**What needs to be done:** Copy out every one of the entries below word for word, but leave the pictures out.

**Information supplied:**
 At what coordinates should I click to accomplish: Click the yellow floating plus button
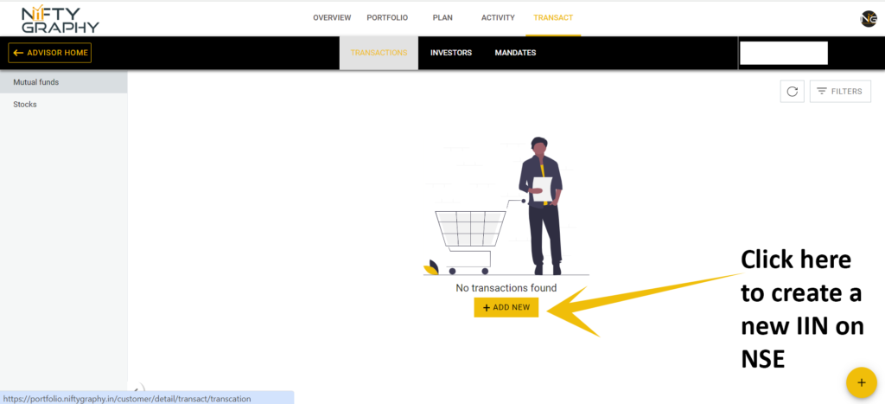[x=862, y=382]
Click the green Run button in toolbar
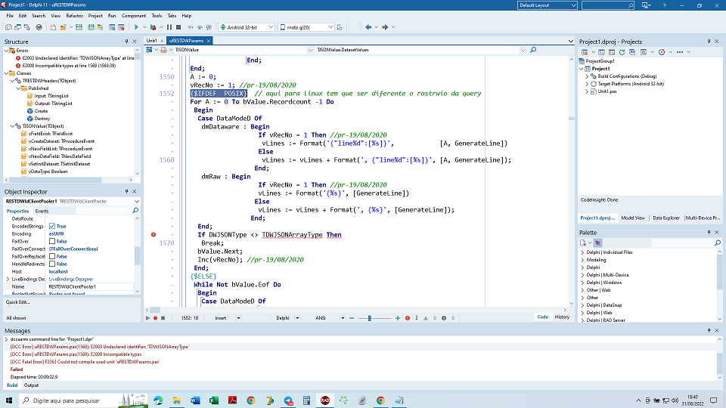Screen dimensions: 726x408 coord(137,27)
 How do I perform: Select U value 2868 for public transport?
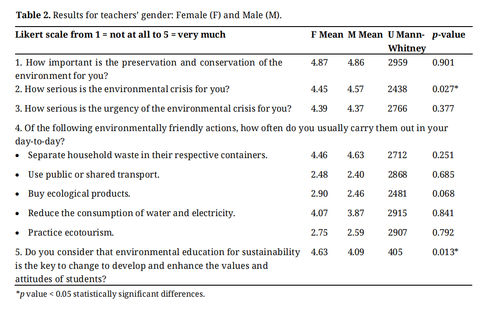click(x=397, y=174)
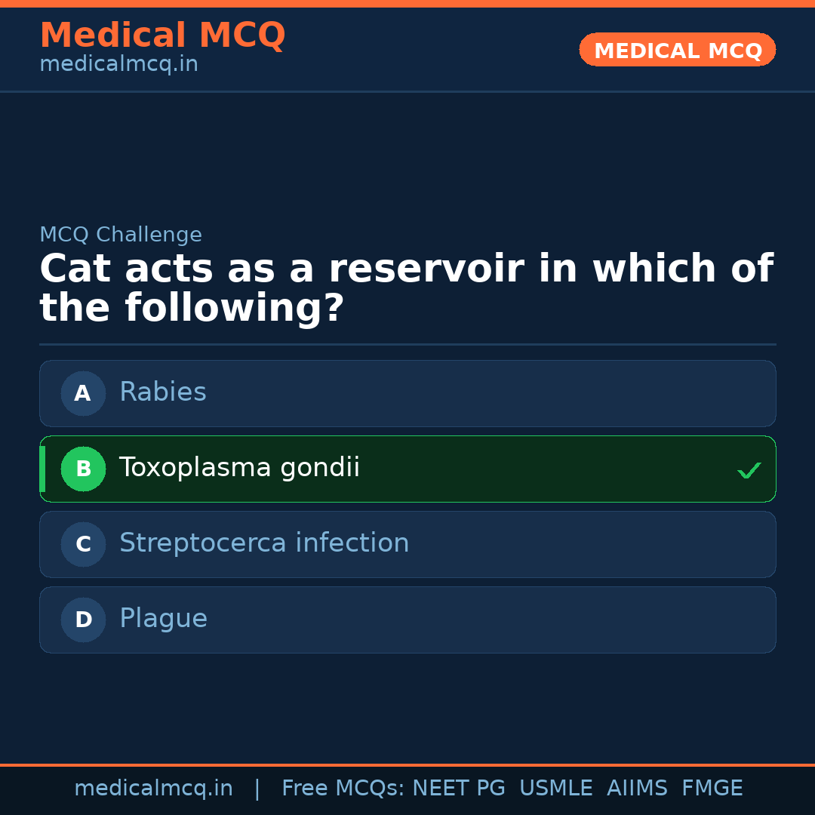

**The completed task:**
 At what coordinates should I click to accomplish: Click the yellow floating plus button
[x=862, y=382]
Click the green Run button in toolbar
Screen dimensions: 726x408 coord(137,27)
 How do I perform: Select U value 2868 for public transport?
click(x=397, y=174)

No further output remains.